To her credit, Hu said she did not believe the two women, who were standing in front of a Great Neck Republican Party table holding campaign signs for state Sen. Elaine Phillips and congressional candidate Dan DeBono, were involved with the campaign. She also said with midterm elections happening soon, she did want “this event to be politicized.”

This made perfect sense for a candidate running for a nonpartisan position of library trustee. Yes, library trustee.

What didn’t make sense was Great Neck Republican Chairman Michael Pulitzer’s response. Pulitzer first said that nobody from his Republican organization was involved in the incident. He then used Hu’s words to duck further comment, saying he did not want to “dishonor” Hu’s request.

Sorry, but when you are chairman of a political organization it is hard to argue that you don’t want something politicized during election time – especially when someone is attacked at a public event on grounds of sexual orientation and their country of origin.

Especially in 2018 when President Donald Trump, the Republican Party’s leader, has run a toxic campaign that includes attacks on people based on their skin color and sexual orientation.

Pulitzer also needed to do more in light of photographs found on DeBono’s Facebook page.

One is a group shot in which the two women are standing beside Phillips, DeBono and Great Neck Mayor Pedram Bral. The second is a picture of the two women flanking DeBono.

Hu said both Pulitzer and Phillips called to apologize to her about the incident.

Chris McKenna, a spokesman for the Phillips campaign, said Phillips “was nowhere near this incident and only learned of it later,” that the two women have no involvement in the Phillips campaign, and referred to Hu’s comments in refusing further comment.

But both Pulitzer and Phillips should have done more. They should have said that discrimination against anyone based on race, religion, and sexual and gender preference was never acceptable and had no place in any party.

They should have said loud and clear that verbally assaulting someone in a public place was unacceptable. But they didn’t.

This seems to help answer the question of what makes two people believe it is acceptable in 2018 to stand amid a crowd in the middle of Great Neck, which once served as a friendly home to Dr. Martin Luther King Jr. during the civil rights movement, and shout homophobic and racist remarks to a woman running for library trustee with her 6-year-old son beside her?

Where is the fear of social condemnation?

The inescapable answer to why this is true is President Trump.

He began his 2016 political campaign by slandering undocumented Mexicans as “drug dealers, criminal, rapists” and called for a wall to be built along the Mexican border. He ended his campaign with a grainy video attacking globalists seeking to take American jobs away that showed the photos of three people – philanthropist George Soros, Goldman Sachs Chairman Lloyd Blankfein and then Federal  Reserve Chairman Janet Yellin – all Jews.
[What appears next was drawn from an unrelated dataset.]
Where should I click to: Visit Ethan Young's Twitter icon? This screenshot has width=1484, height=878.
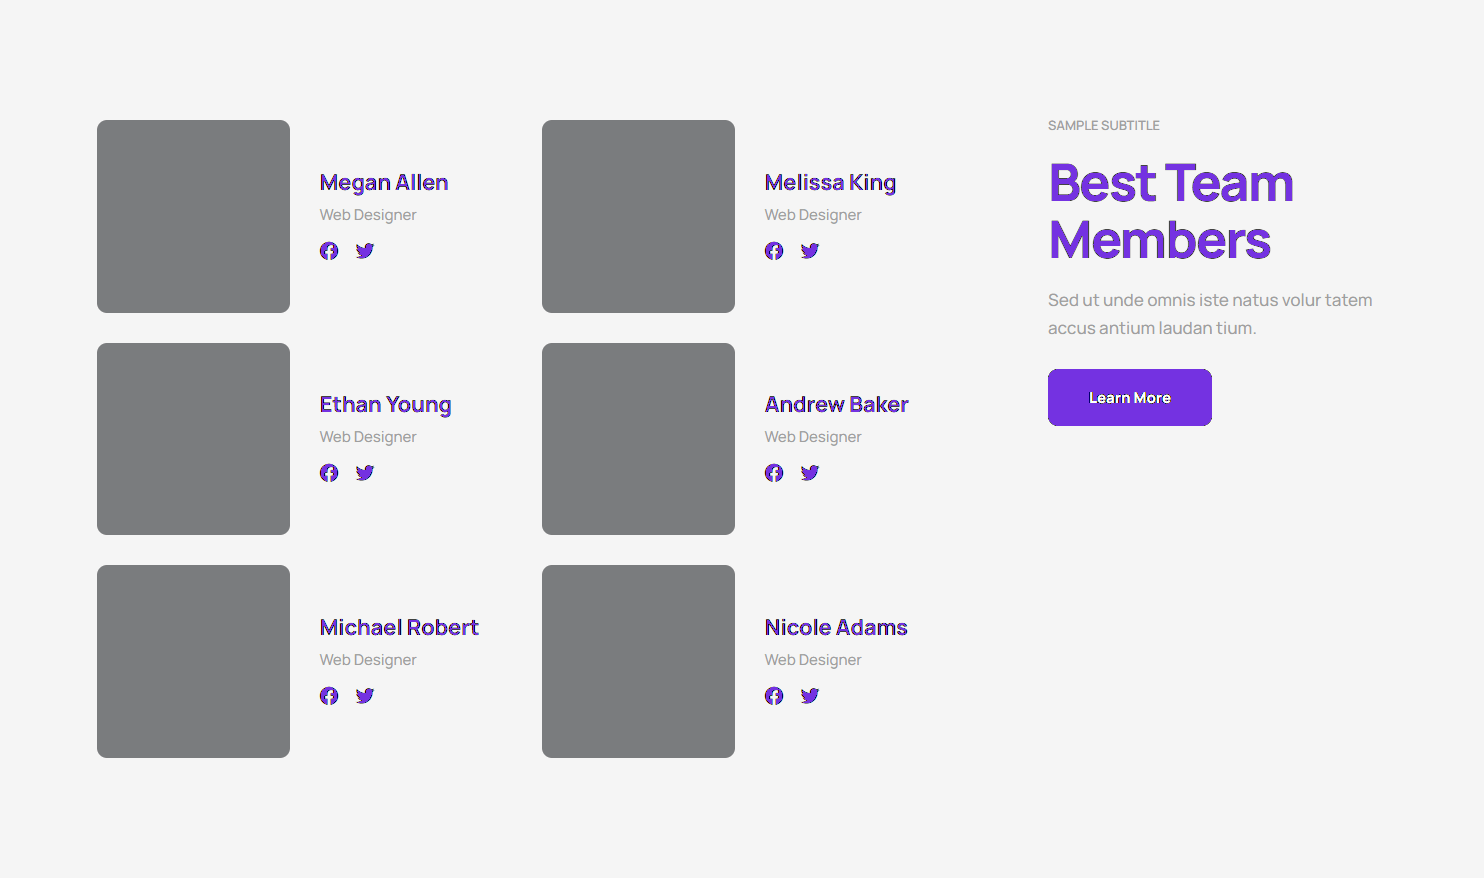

These attacks and this divisive tone, which has also included blacks, the media, the Justice Department and U.S. intelligence services, has continued right through this election.
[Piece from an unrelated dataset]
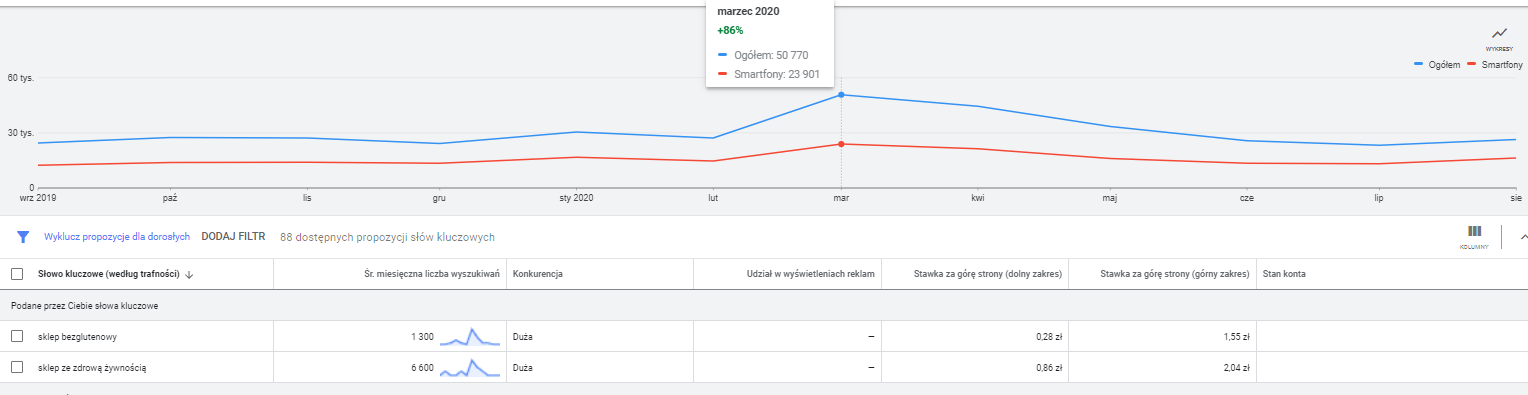Tick the select-all checkbox in table header
1528x395 pixels.
(17, 274)
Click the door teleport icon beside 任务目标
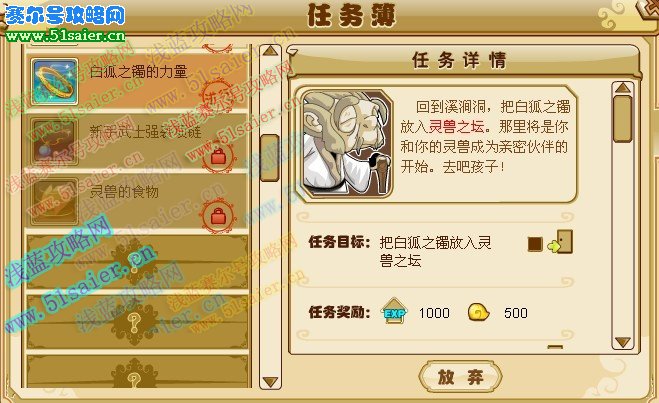This screenshot has width=659, height=403. [561, 242]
It is true that Trump did not invent bigotry and bias. But he is the first president to fan the flames in this way.

It is no coincidence that the bigotry demonstrated in Great Neck coincided with an ardent Trump supporter sending bombs to 12 Trump critics and the attack on a Jewish synagogue in the Squirrel Hill neighborhood in Pittsburgh that killed 11 people and injured six others, including police officers.

The attacker in Squirrel Hill cited as his motivation the caravan of mostly women and children 800 miles from our border, which Trump called an “invasion” and suggested was funded by Soros.

Great Neck Library district voters got it right when they responded to the assault by two women by supporting Hu.

That is a good start, but in these times not enough.

It is the responsibility of all of us to speak out against prejudice wherever we find it – lest it becomes the new normal and we all become complicit.